═════ Excerpted passage

Solve the differential equation. . .

[tarynt1]

Solve the differential equation if given the initial condition that when x = 0, y = 7.

dy/dx = (x - 4) / sqrt(x^2 - 8x - 1)

I'm drawing a blank as far as what to do. Any help would be greatly appreciated. Thanks!

 

[camlax38]

Solve the differential equation if given the initial condition that when x = 0, y = 7.

dy/dx = (x - 4) / sqrt(x^2 - 8x - 1)

I'm drawing a blank as far as what to do. Any help would be greatly appreciated. Thanks!

Not sure if you have started the problem yet or if this will help.

You need to separate dy/dx so you have

dy=(x - 4) / sqrt(x^2 - 8x - 1)dx

So that means take the integral of each side, like integral dy=y

remember that the integral is antiderivative + some constant C

So to satisfy the initial conditions x=0, y=7 you would plug them into your anwser

so 7=integral{(x - 4) / sqrt(x^2 - 8x - 1)dx} + C (plug you x=0 once you take integral)

Now solve for C and you will obtain some number.
Your final anwser would be y=integral{(x - 4) / sqrt(x^2 - 8x - 1)dx} + C(but you now know C)

A hint to solve integral{(x - 4) / sqrt(x^2 - 8x - 1)dx} use a U substitution.

 

[tarynt1]

Thank you! That helped a lot.

══════════
═════ Supplied material

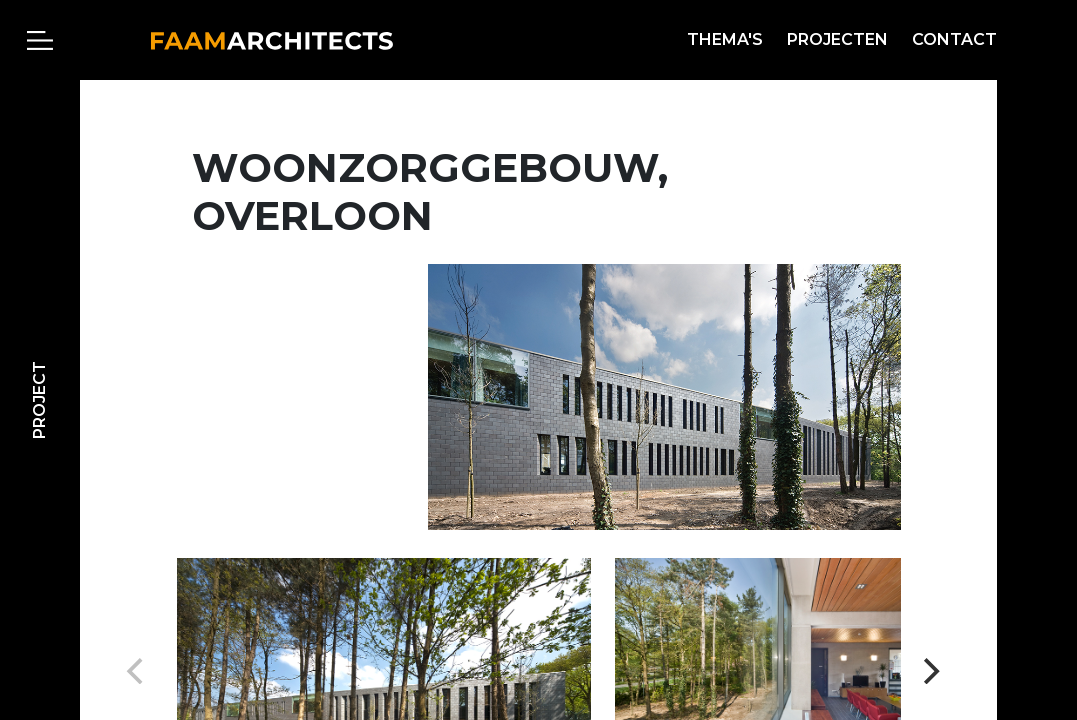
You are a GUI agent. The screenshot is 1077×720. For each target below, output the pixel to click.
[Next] (929, 671)
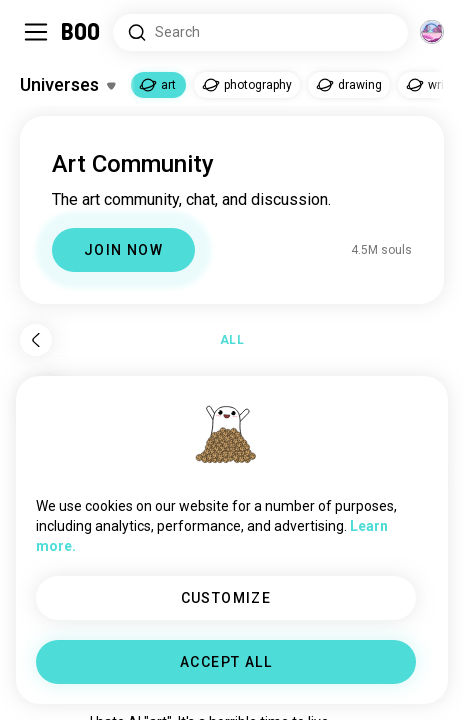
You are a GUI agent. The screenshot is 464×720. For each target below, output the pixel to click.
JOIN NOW (123, 250)
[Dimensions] (432, 32)
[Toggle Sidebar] (36, 32)
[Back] (36, 340)
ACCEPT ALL (226, 662)
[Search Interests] (260, 32)
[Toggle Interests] (67, 85)
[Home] (81, 32)
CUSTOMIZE (226, 598)
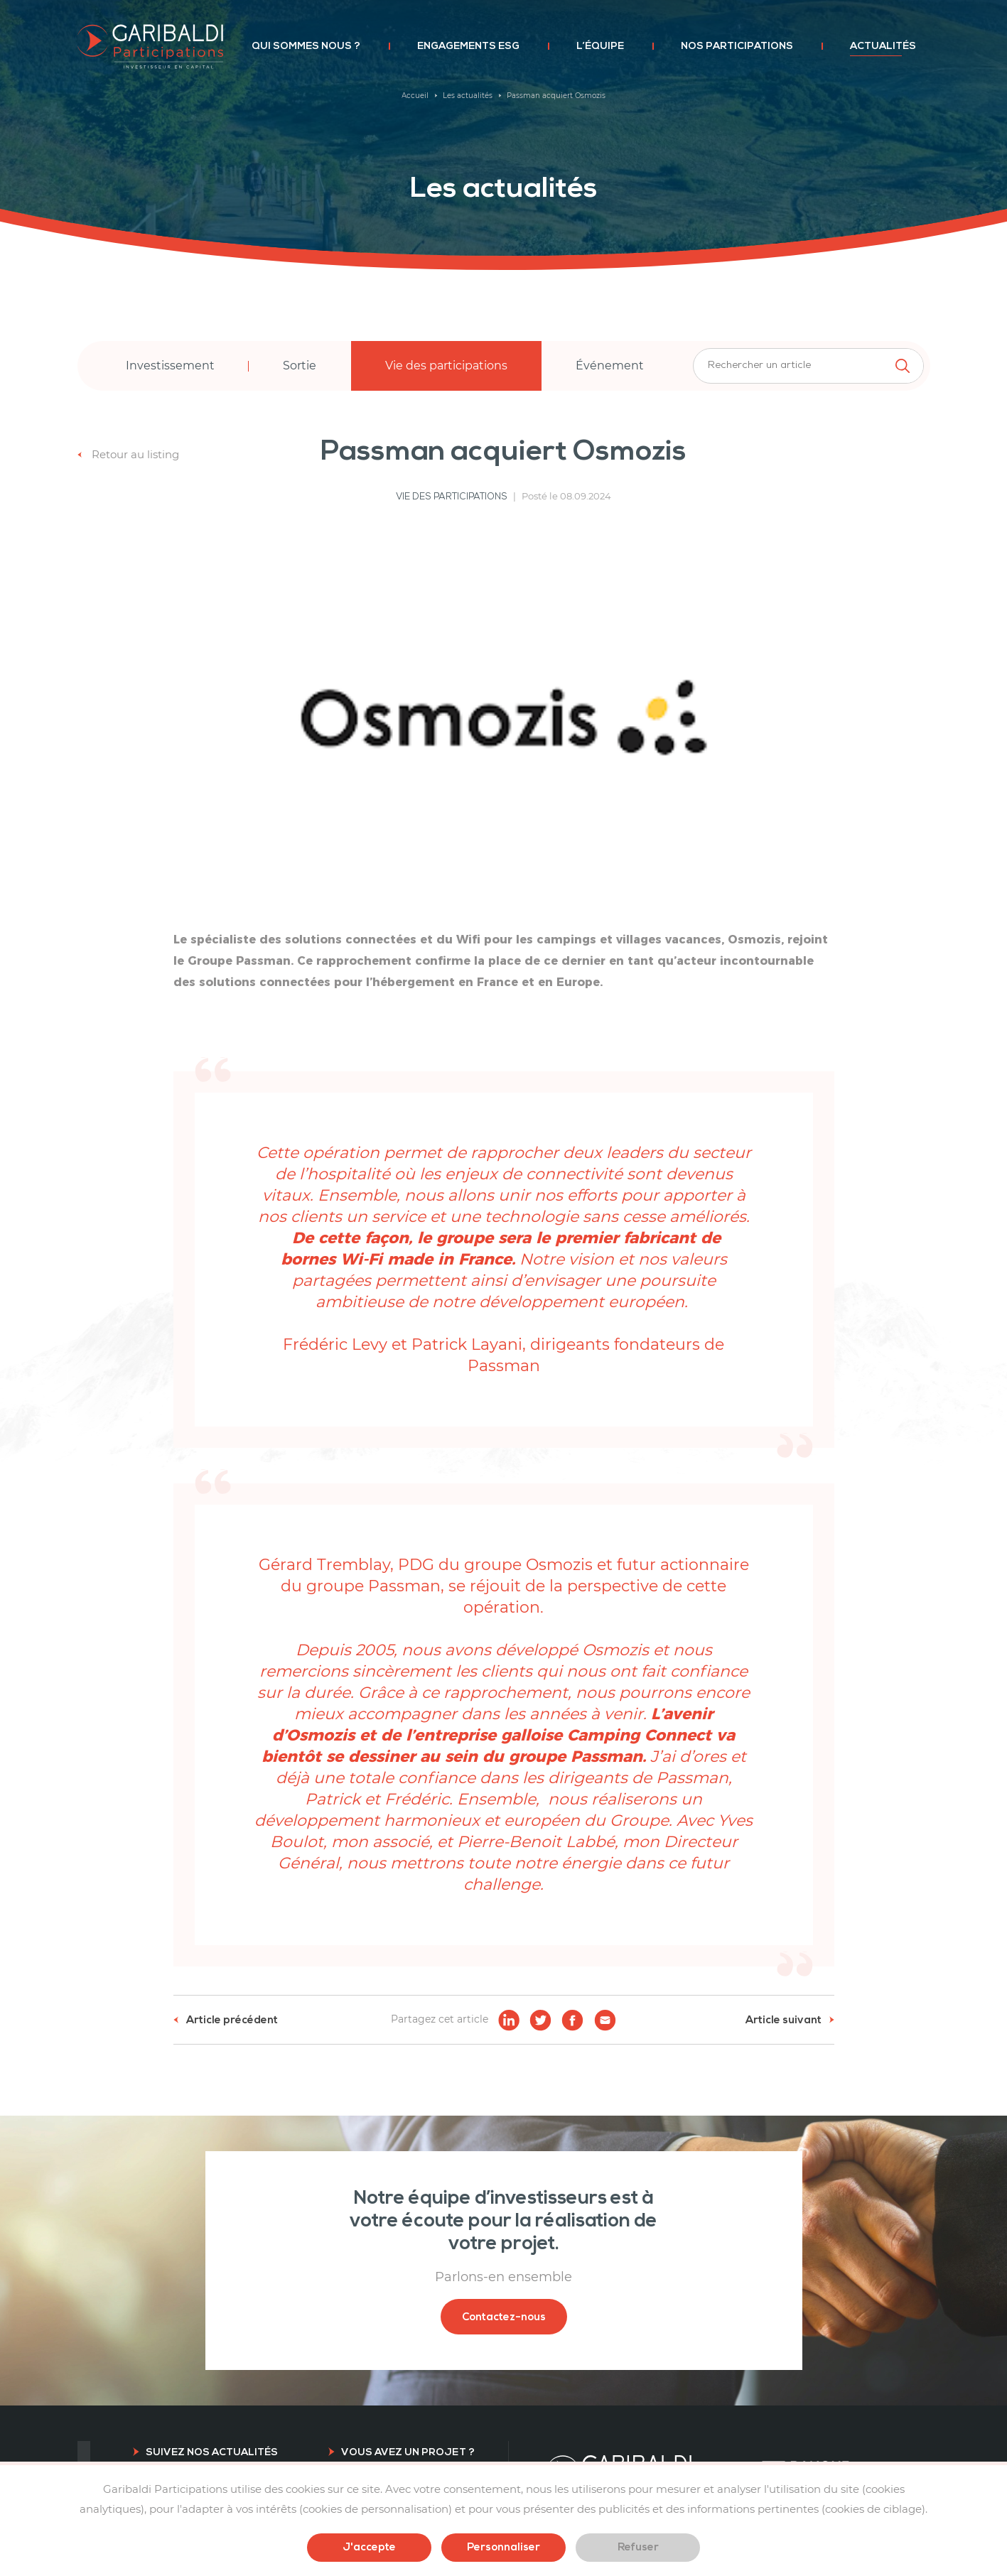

══════════

Exercise objective: Translate this sentence from the forum thread on solving the differential equation into Spanish: "Now solve for C and you will obtain some number."

Exercise answer: Ahora despeja C y obtendrás algún número.